SET PROBLEM:
Gather every one of the rows below that contains the string "screenshot", treating uppercase and lowercase letters as different.

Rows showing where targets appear

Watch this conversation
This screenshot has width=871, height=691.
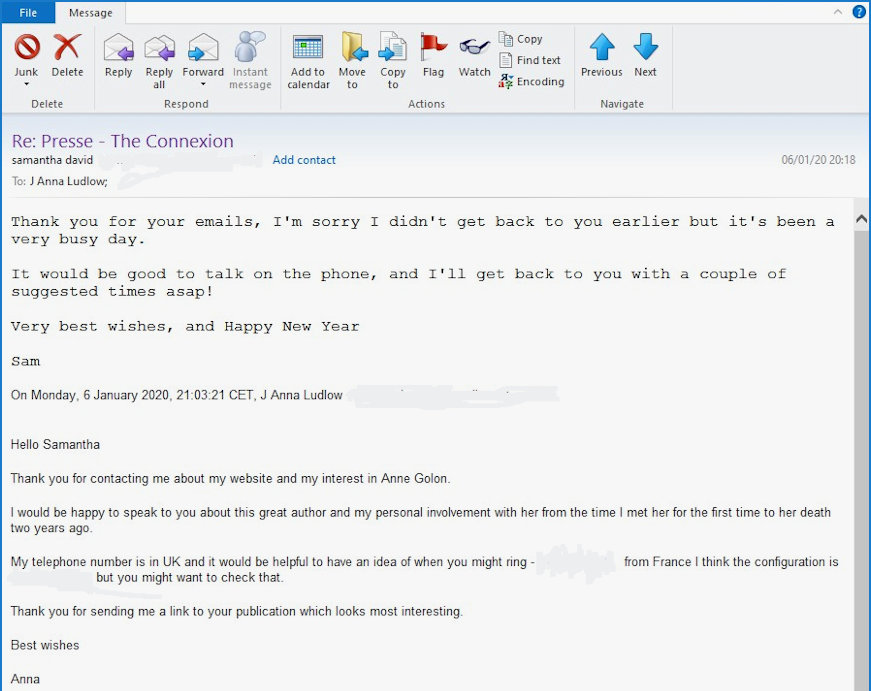point(474,48)
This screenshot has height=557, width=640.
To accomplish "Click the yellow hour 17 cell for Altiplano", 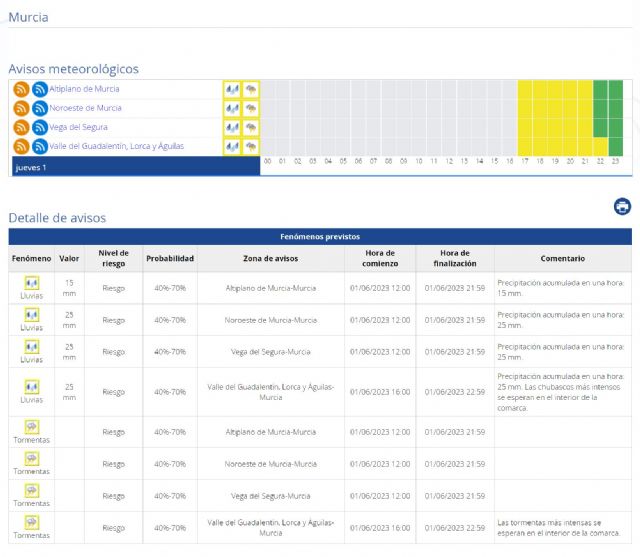I will coord(525,89).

THE ANSWER:
This screenshot has width=871, height=691.
This screenshot has height=557, width=640.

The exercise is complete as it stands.